JIm Wills, Brisbane, Australia
Camilla Cavendish is spot on. Energy should not be about ideological preferences but about practical realities. The UK will need more nuclear but it will still consume more coal over coming decades, just as will the US, China, Australia and many other countries around the world. The ultimate question is not whether the world will use coal but how it will use it. Here the Government needs to fund carbon capture and storage. It is shameful that the UK's Carbon Abatement Technology Strategy spends many times less on this than is even invested voluntarily by the Australian coal companies through their COAL 21 programme. A country of 20 million again out does Britain.
Milton Catelin, London, UK
RichardCr (from Switzerland, home of your friendly neighbourhood euthanasia clinic), proposes some 'population reduction'. Zyklon B? Firing squads? Compulsory sterlisation?
Disgusting.
Jon Cooper, Herts, UK,
Why is geothermal power never considered in these debates? Italy, Iceland, New Zealand and Japan all have geothermal power stations it is not an unknown or dirty technology. Clean, silent, infinite supply. 90% of Iceland heat their homes with geothermal the remaining 10% use electricity.
In the past 20 years this country has become so backward with technological innovation it is disturbing.
Ian, London, UK
"The Energy Minister hasn't even bid for a budget" [for CCS at Kingsnorth]. Hang on: 1. The UK IS FUNDING the world's first demonstration project for post-combustion coal CCS; 2. The Government hasn't yet made a decision on Kingsnorth's construction anyway.
And on the idea of importing more (nuclear-sourced) electricity from France: 1. It's not the most energy-efficient way because some electricity is lost in transmission; 2. As energy becomes a more valuable resource, it's not in the national interest to import when we could equally well generate here; 3. The difficulties of nuclear generation (such as waste) don't respect national boundaries, or the English channel, so there's no benefit in passing the responsibility to others.
Heidi, London, UK
Here is the real genius of the scheme. You get the coal plants to buy carbon credits off the nuclear power plants. That way you can subsidise the nuclear with cheap coal !! Brilliant
Matt, U.K,
Faustino is absolutely right. Nuclear power looks like the expensive option at the moment, but after another decade of oil and gas price increases, it will become the cheap option.
Martin, Newmarket, Suffolk
When Putin's Russia takes over the continental part the EU I have no doubt the French would habitually capitulate and we would lose our energy supplies!

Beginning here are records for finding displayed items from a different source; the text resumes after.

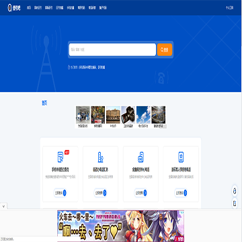
Task: Click the anime banner advertisement at the bottom
Action: (121, 226)
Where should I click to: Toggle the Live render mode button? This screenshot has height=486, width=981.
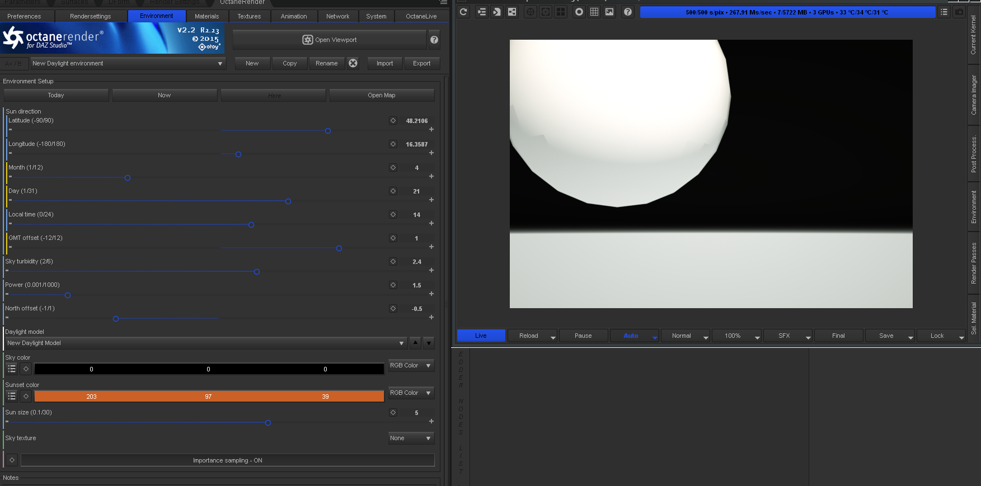(x=481, y=336)
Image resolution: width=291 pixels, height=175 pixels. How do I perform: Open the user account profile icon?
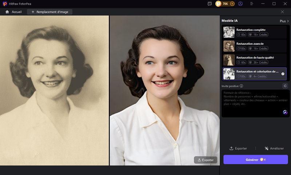240,4

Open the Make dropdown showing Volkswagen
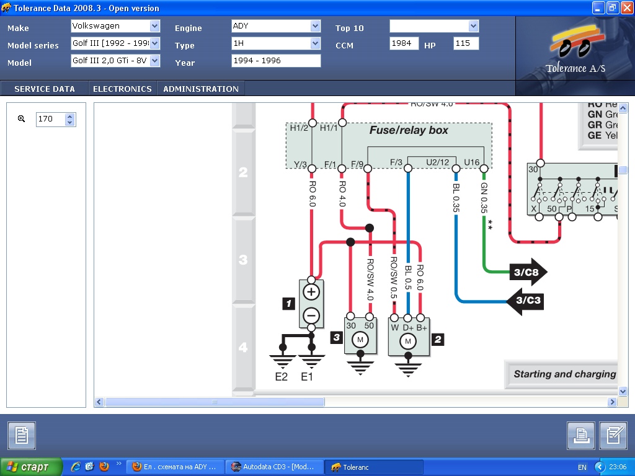(x=154, y=26)
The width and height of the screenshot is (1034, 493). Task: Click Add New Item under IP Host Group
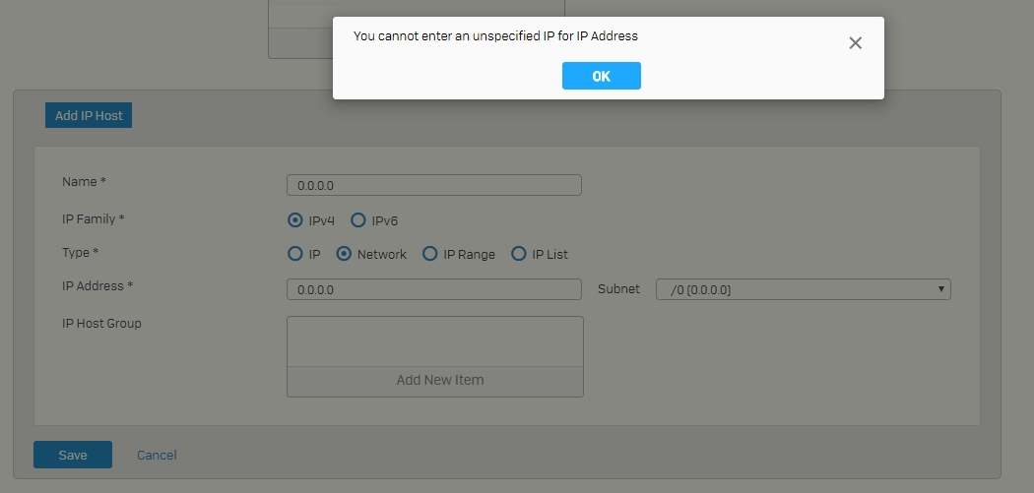[x=440, y=380]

PETER CLOSE, berwick-upon-Tweed, UK
The plain fact is that it is people that create CO2 emissions -not by breathing but by consuming. If 6500 million people produce 10 zillion tonnes pf CO2 per annum, how much CO2 would 650 million people produce? But no politician would propose a programme of population reduction so we're stuck with consuming the earth's riches ever more rapidly and producing CO2.

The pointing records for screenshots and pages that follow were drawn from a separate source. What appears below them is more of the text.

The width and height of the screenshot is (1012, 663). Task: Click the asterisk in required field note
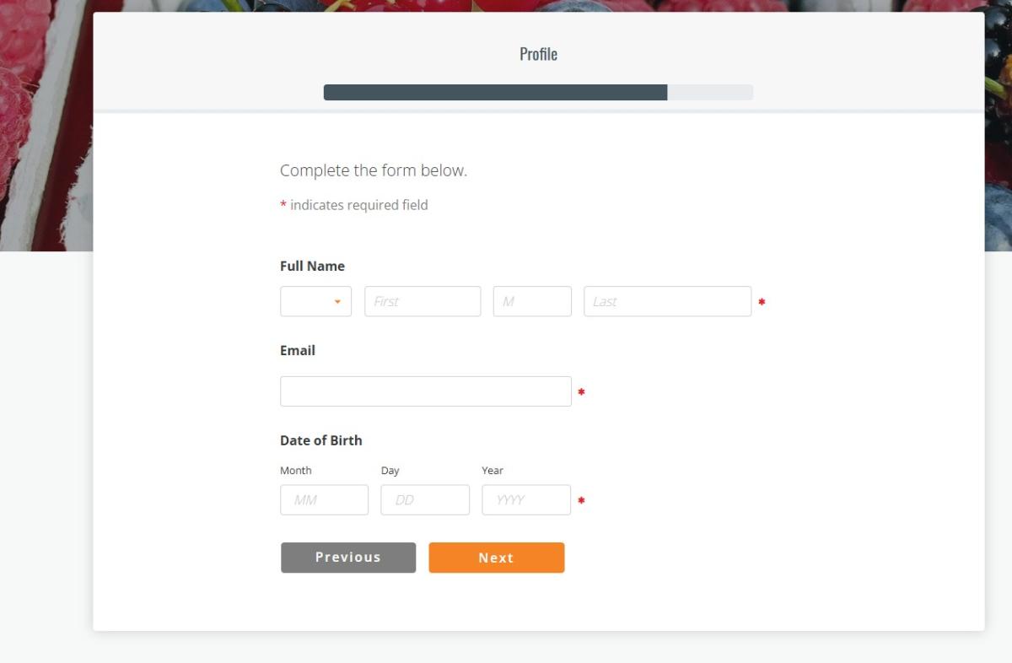(x=283, y=205)
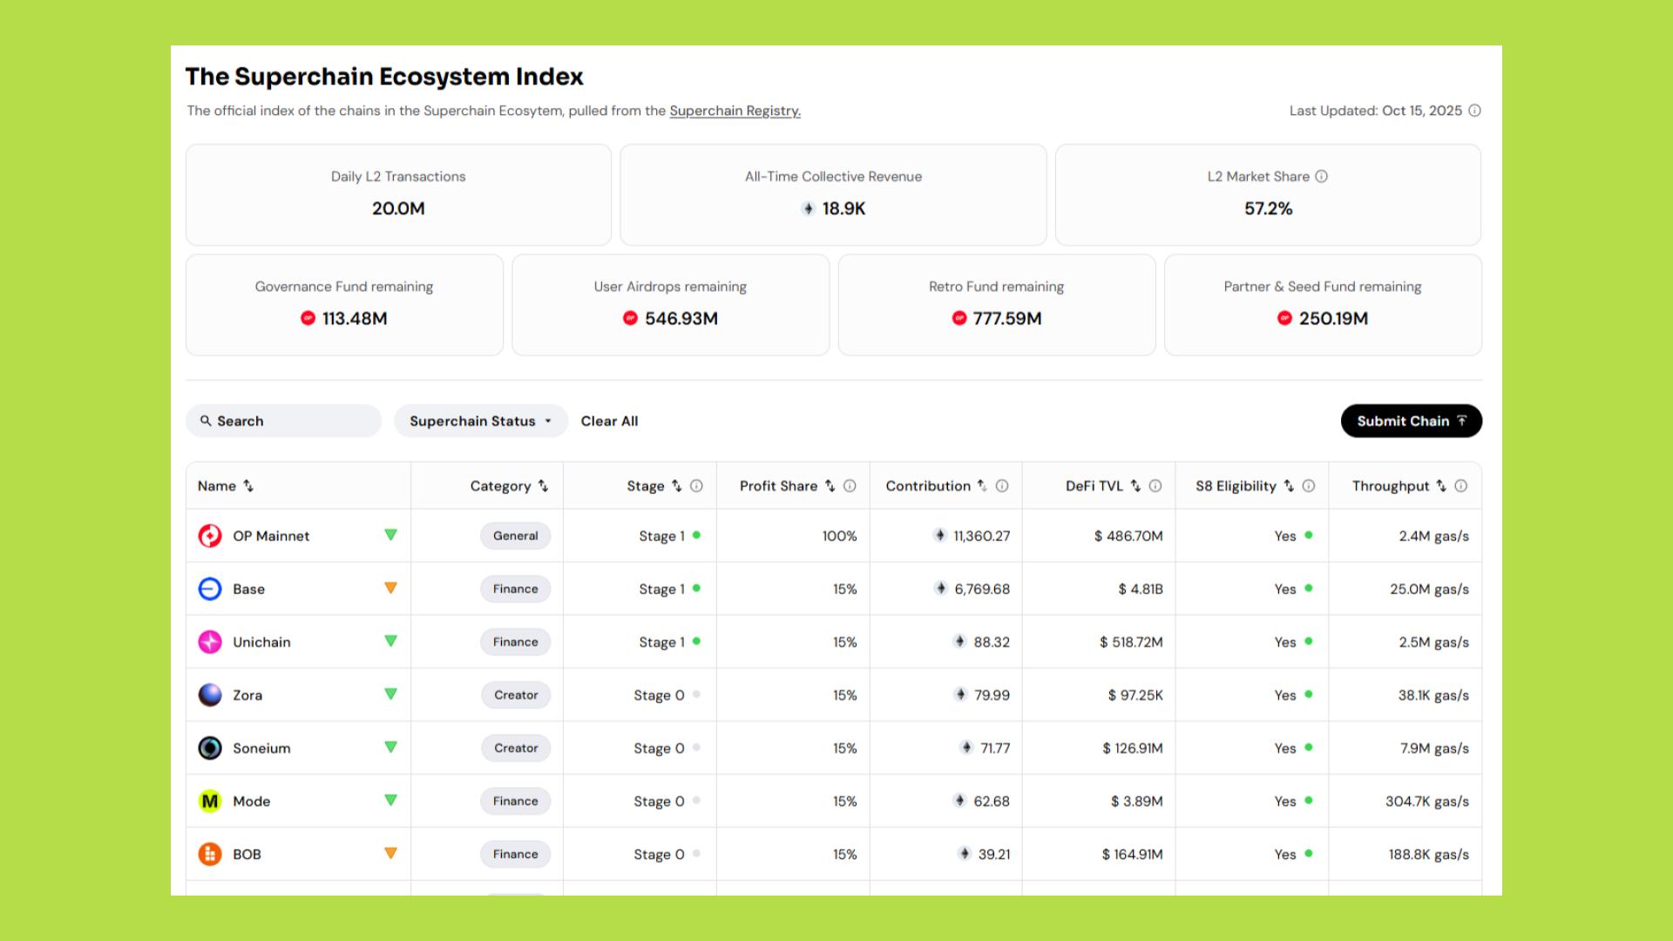
Task: Click the Throughput column info icon
Action: [1461, 486]
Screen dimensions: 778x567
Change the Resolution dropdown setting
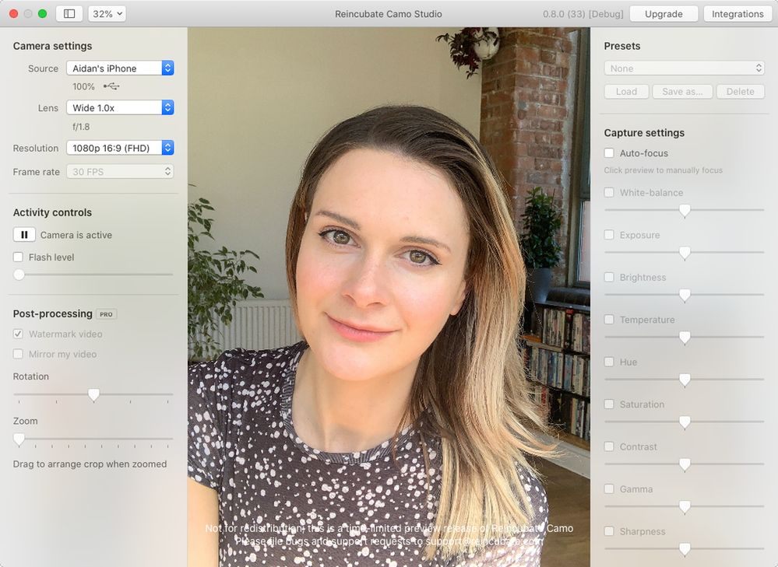(x=119, y=148)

However, the obstructionists who oppose the construction of new power plant for enviromental/conservation of natural habitat/whatever reason should give their names and addresses. The next time that the load on the electrical system exceeds the capacity of the generators (because the wind isn't blowing) then their towns would be the first to be switched off. That's fair isn't it.
RichardCr, Baden, Switzerland
If CCS doubles the cost of a coal-fired power station, it greatly improves the viability of nuclear power as an alternative.